Well, I’ll tell you one thing. The fact that you didn’t hear about it first here at TTLA will certainly piss me off a great deal more than it will if I’m right and he drives the Model T off the cliff a half a mile from the bordello. Yeah. If this bullshit idea works I will be steaming mad. And I’m not talking your dad when you talk him into letting you pull the car into the garage for the first time and immediately take out the side mirror mad. Way worse. I’m talking Yosemite Sam mad.
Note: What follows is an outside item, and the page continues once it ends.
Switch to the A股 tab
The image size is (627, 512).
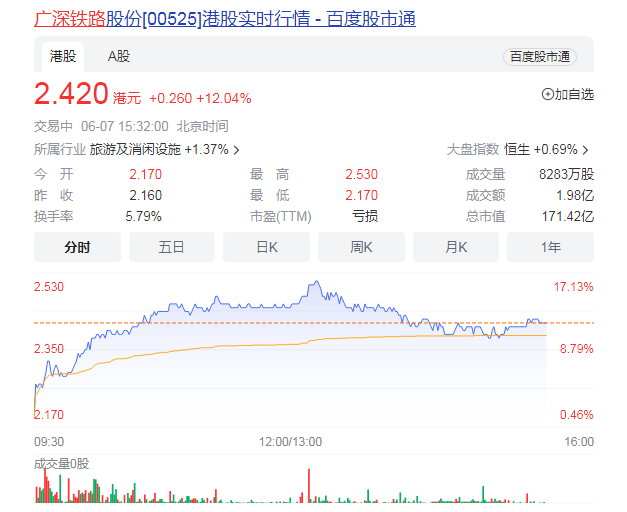coord(118,56)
I mean, where’s the wave at the four-way stop when I give you my right of way? Where’s the love for the historical role that this blog, this blog plays in this doofus’s professional life? There would be no author blog if this blog hadn’t sullied the screens of computers all over the… greater Syracuse region. I kid myself because there’s no one else here to do so. I know the blog reached a little farther afield. But, yeah. No author blog, no music blog, no poetry blog… nuttin’!
But its real place in the pantheon comes from the fact that in writing the stupid humor bits on here I realized that the scary-movie-sentient fog which had wrapped itself around my intellect for a solid twenty years or so seemed to have moved on to the next guy, believing no doubt that the lack of any sign of brain activity for most of the time signaled victory.
Hey, I’m not saying the older posts on here are all winners. I haven’t actually read through them in a while, so maybe none of them are. Couldn’t honestly tell ya.
But the confidence it gave me was real. The ability to think through ideas and the ability to laugh at my own idiocy, that, my friends, is what got me ready to start writing books.
So all I’m saying is… you shoulda been told from here. Where’s the loyalty? I’m so Sam mad that I can’t even really think of anything sufficiently horrific to say to you. So I’ll just leave you with this image of a creature who is actually capable of this trait since clearly, you are not.
And yes I realize I’m talking to myself. There’s got to be at least one post on one of these internet diaries, complete with the wimpy little key that didn’t really do anything more than a bent paperclip could have done where I’ve explained the terms of my madness. Do a little digging if you want to meet the squirrels that live in my gulliver. Because you guys don’t know me like I do, and believe me I need to put myself in my place every now and then.
So mister future big shot writer brat punk wiener, just remember, I’ve got my eye on you. Both eyes, whenever possible.